What you should do =
Every line from the one with "The image size is (1100, 518)." through the last line below should be repeated exactly; pictures stay out of the copy.

***** Task data *****

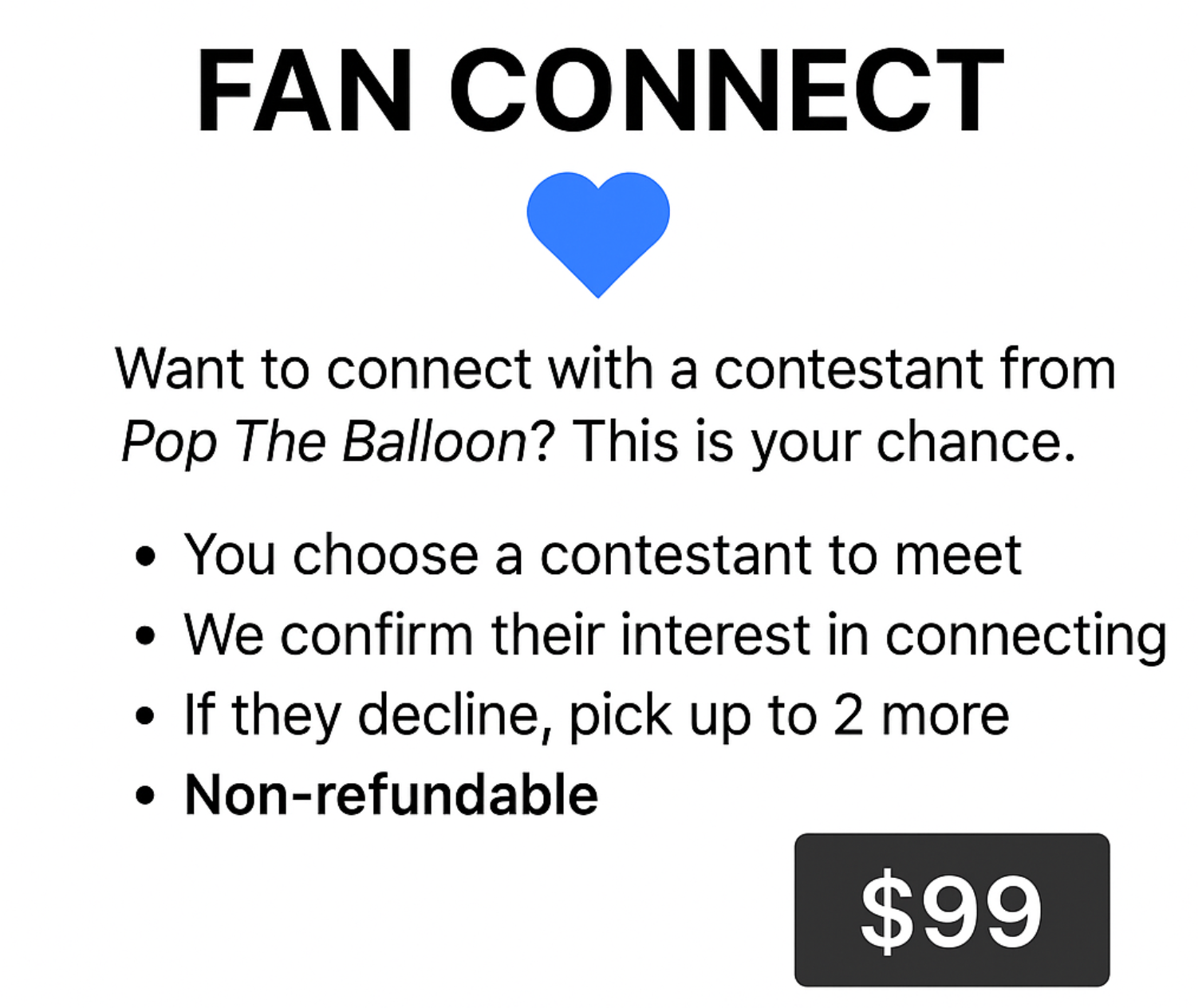1198x1008 pixels.
Task: Click 'You choose a contestant to meet' bullet
Action: pos(603,554)
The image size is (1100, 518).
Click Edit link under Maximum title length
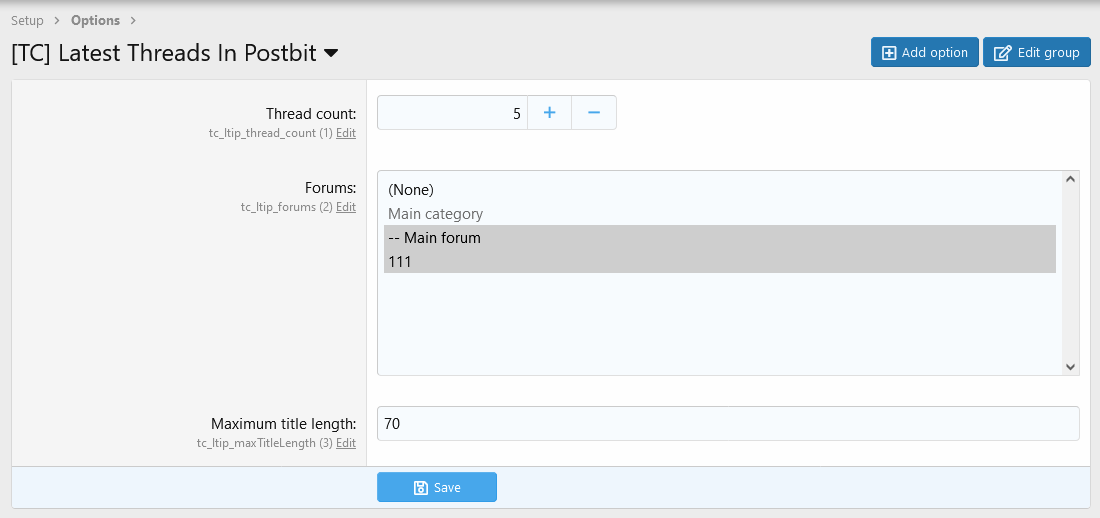[346, 443]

*****

Answer for this exercise =
The image size is (1100, 518).
Click Edit link under Maximum title length
[346, 443]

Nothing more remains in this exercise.